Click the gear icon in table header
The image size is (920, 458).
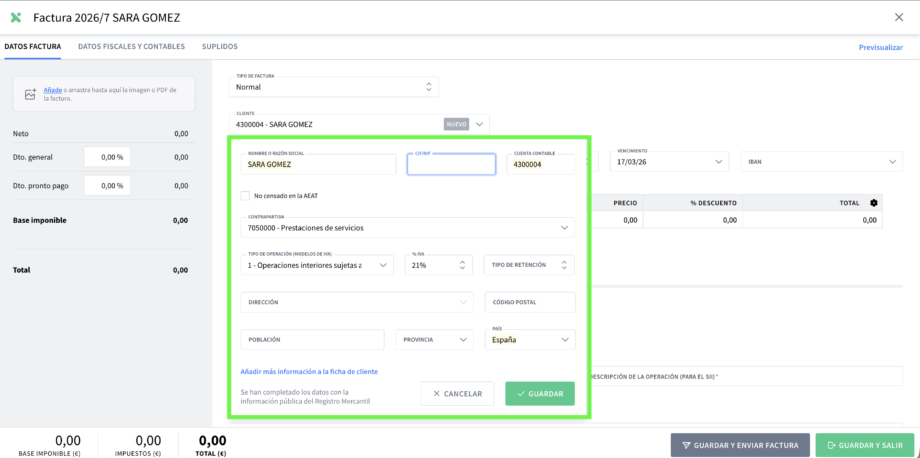tap(873, 203)
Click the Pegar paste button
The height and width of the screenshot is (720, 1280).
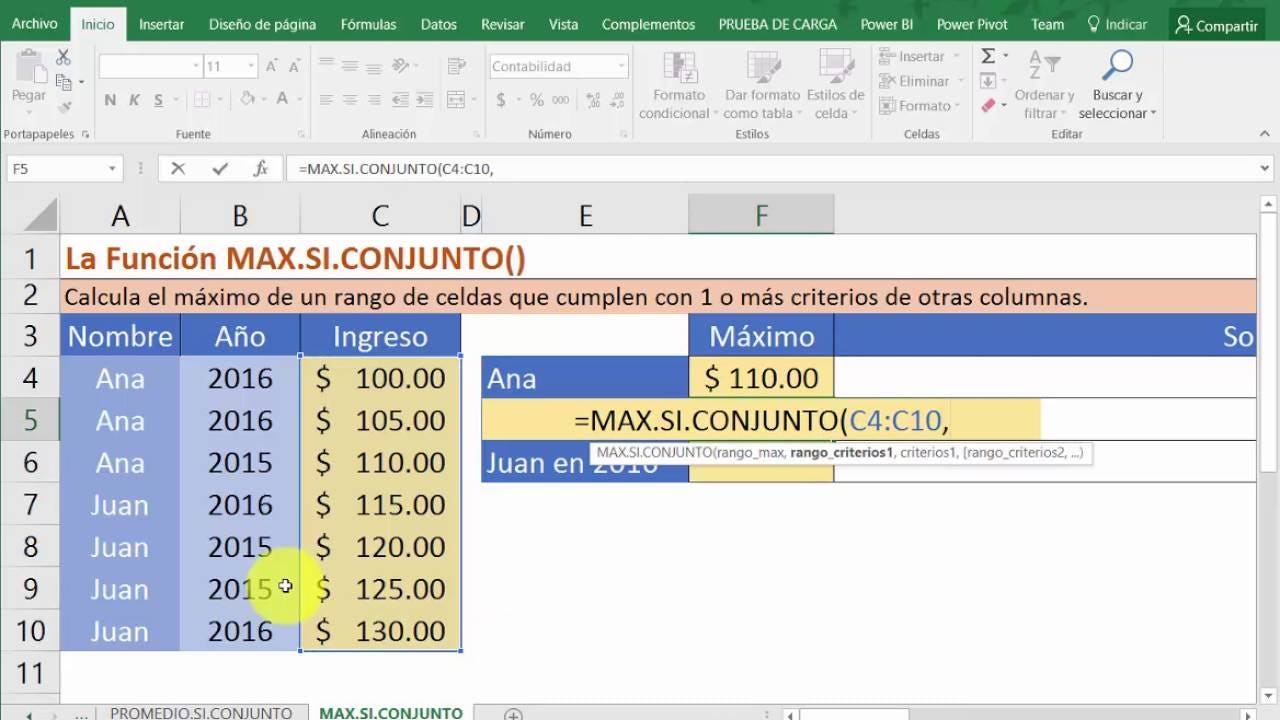(29, 78)
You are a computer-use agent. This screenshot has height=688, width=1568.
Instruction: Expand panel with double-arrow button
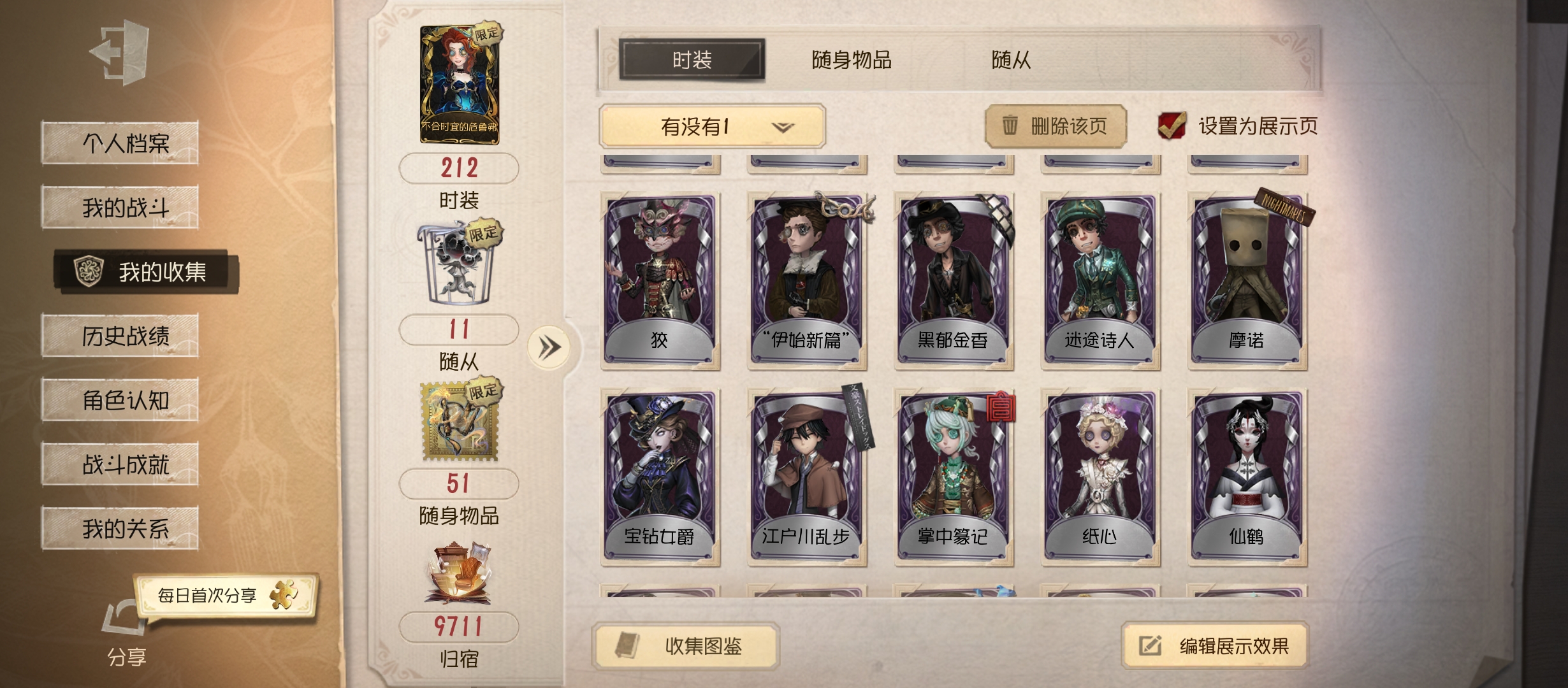point(549,347)
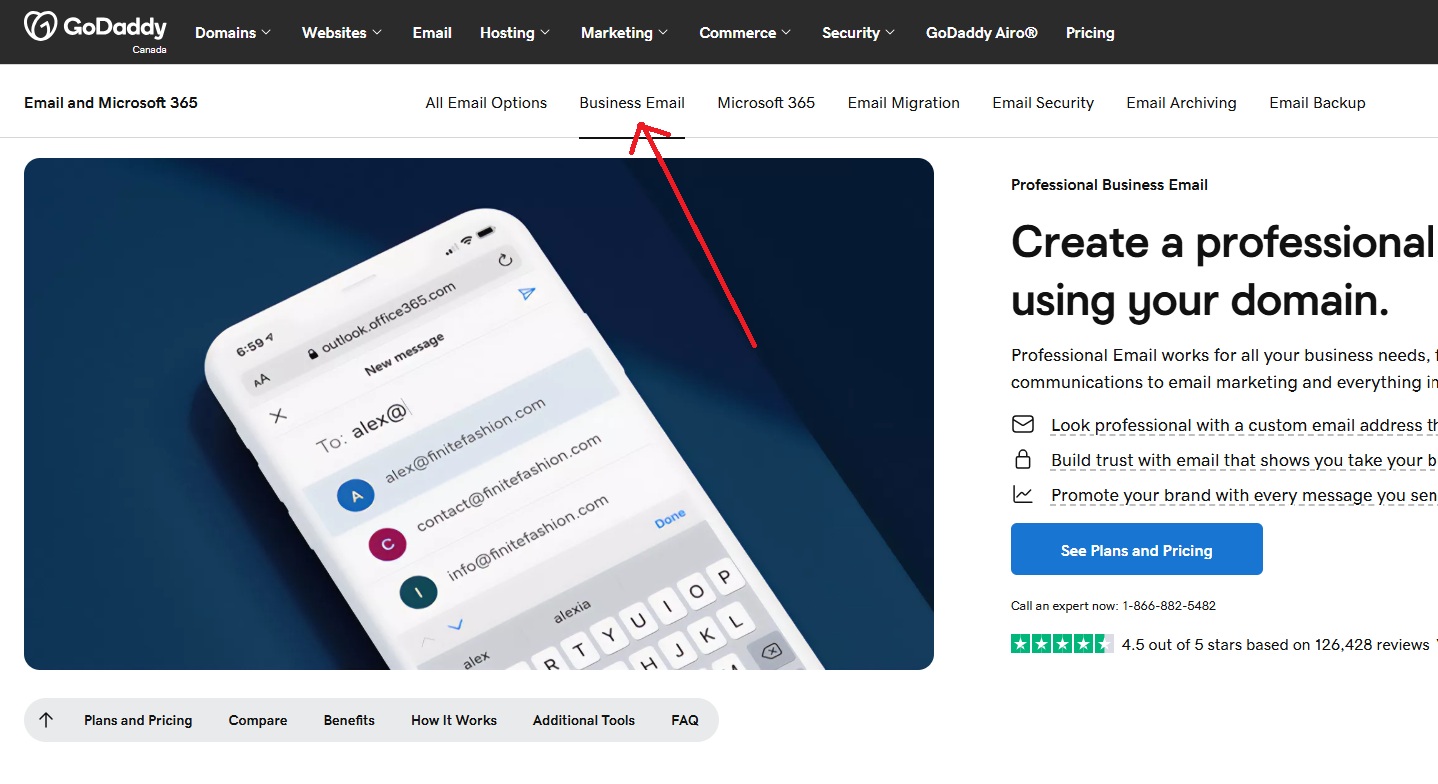The width and height of the screenshot is (1438, 784).
Task: Click the chart icon beside promote your brand
Action: click(1022, 494)
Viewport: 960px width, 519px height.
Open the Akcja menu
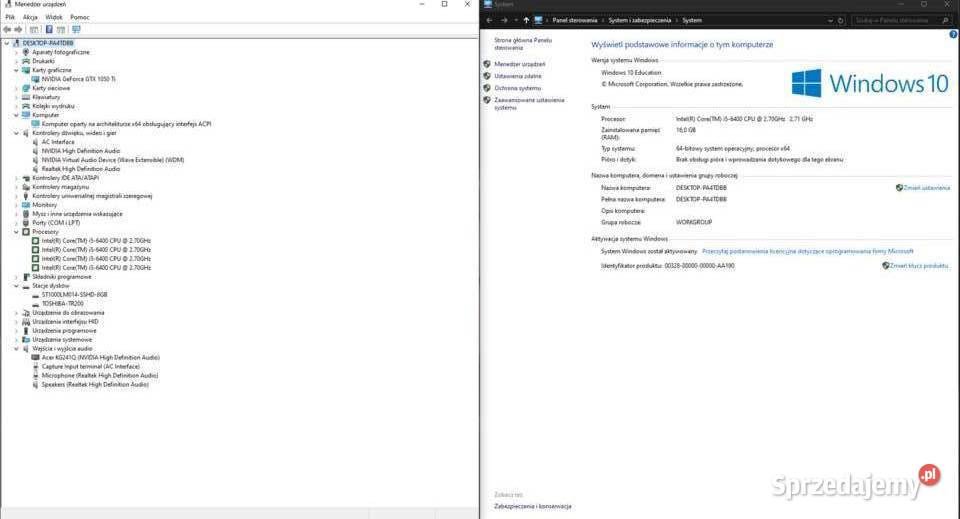30,17
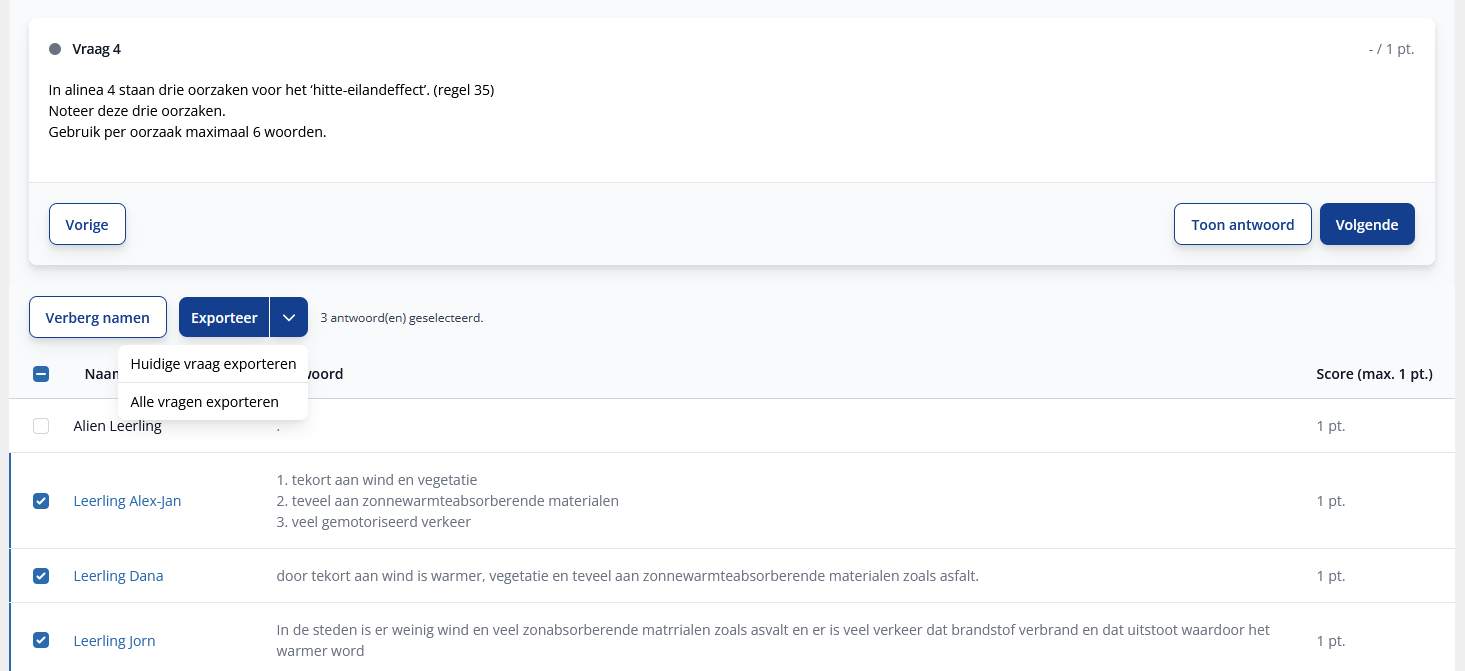This screenshot has height=671, width=1465.
Task: Click the Toon antwoord button
Action: (x=1242, y=224)
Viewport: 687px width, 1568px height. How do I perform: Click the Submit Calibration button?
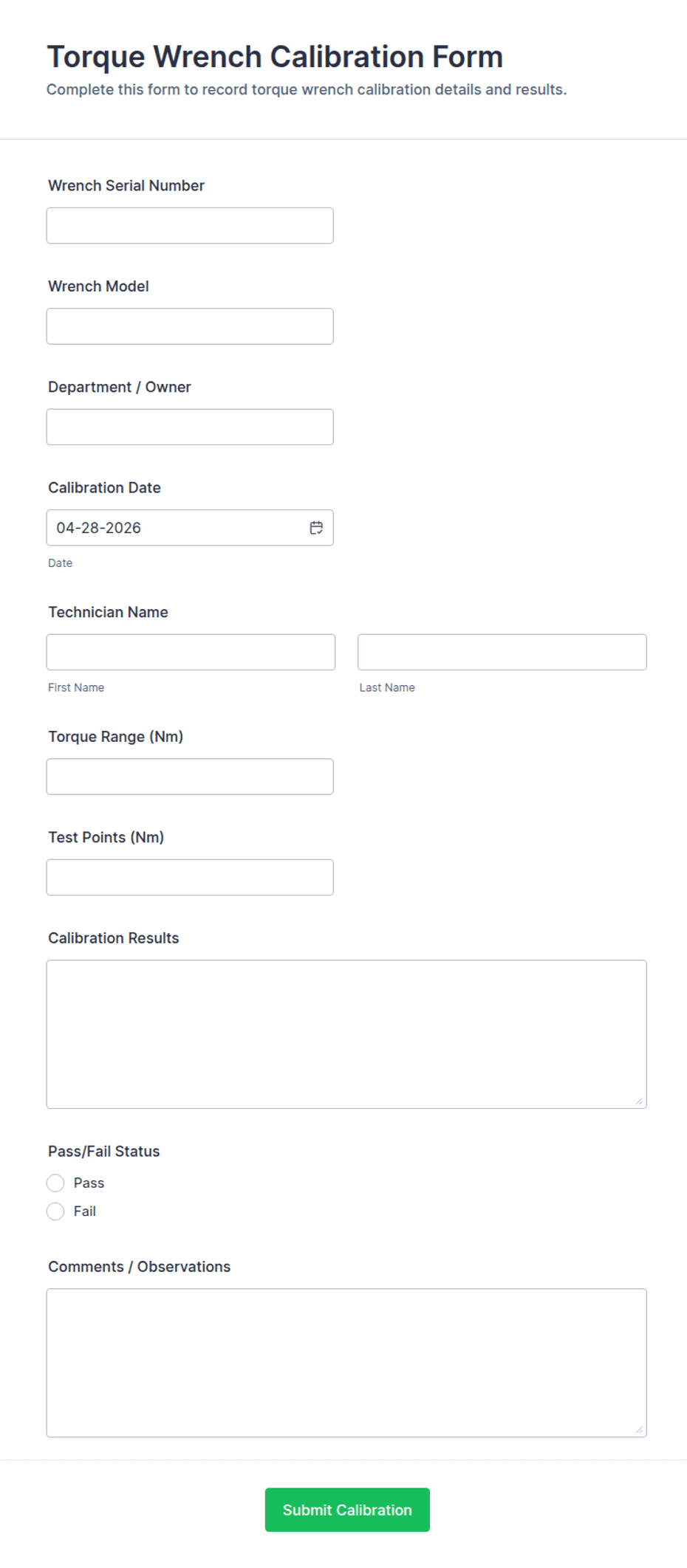click(347, 1510)
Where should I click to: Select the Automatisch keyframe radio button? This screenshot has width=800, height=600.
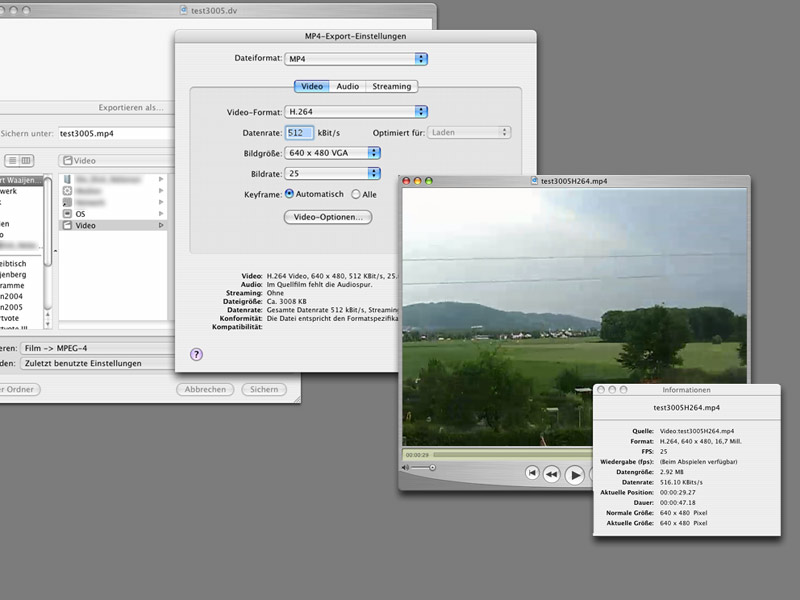(290, 194)
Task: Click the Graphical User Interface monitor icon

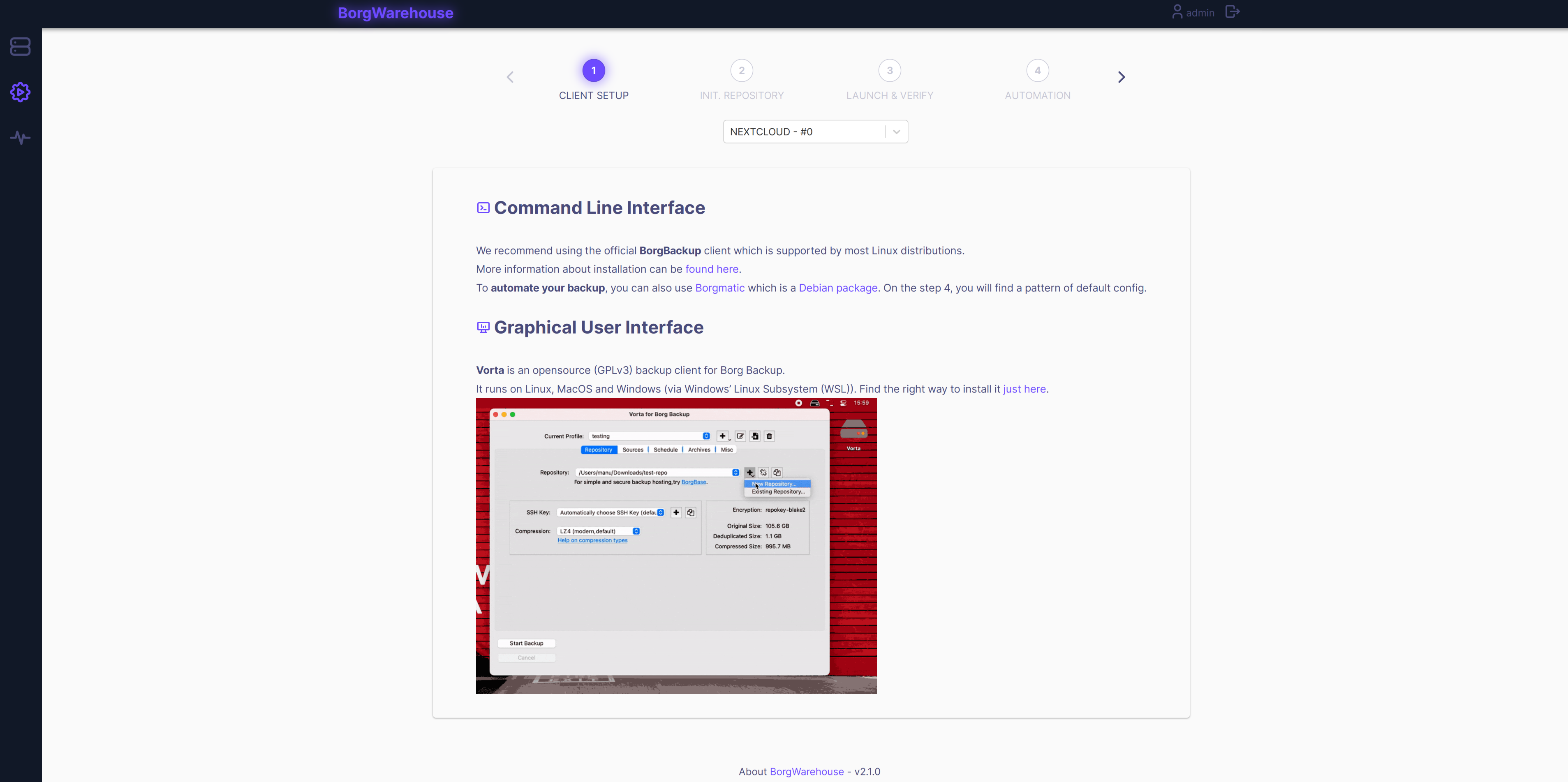Action: pos(483,328)
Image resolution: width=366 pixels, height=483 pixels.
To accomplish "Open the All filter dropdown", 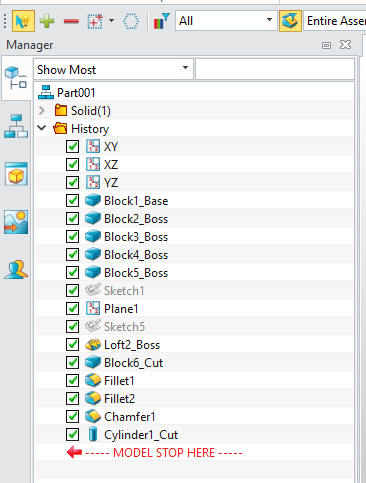I will coord(226,21).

Task objective:
Please, without any pictures, write out exactly the lines of the listing from its first line through the line that holds "You are a computer-use", ends included, and nothing beyond them.

Task answer:
Click the gear icon in table header
The image size is (920, 458).
tap(873, 203)
Click the Pegar paste button
The height and width of the screenshot is (720, 1280).
(29, 78)
You are a computer-use agent. This screenshot has height=688, width=1568.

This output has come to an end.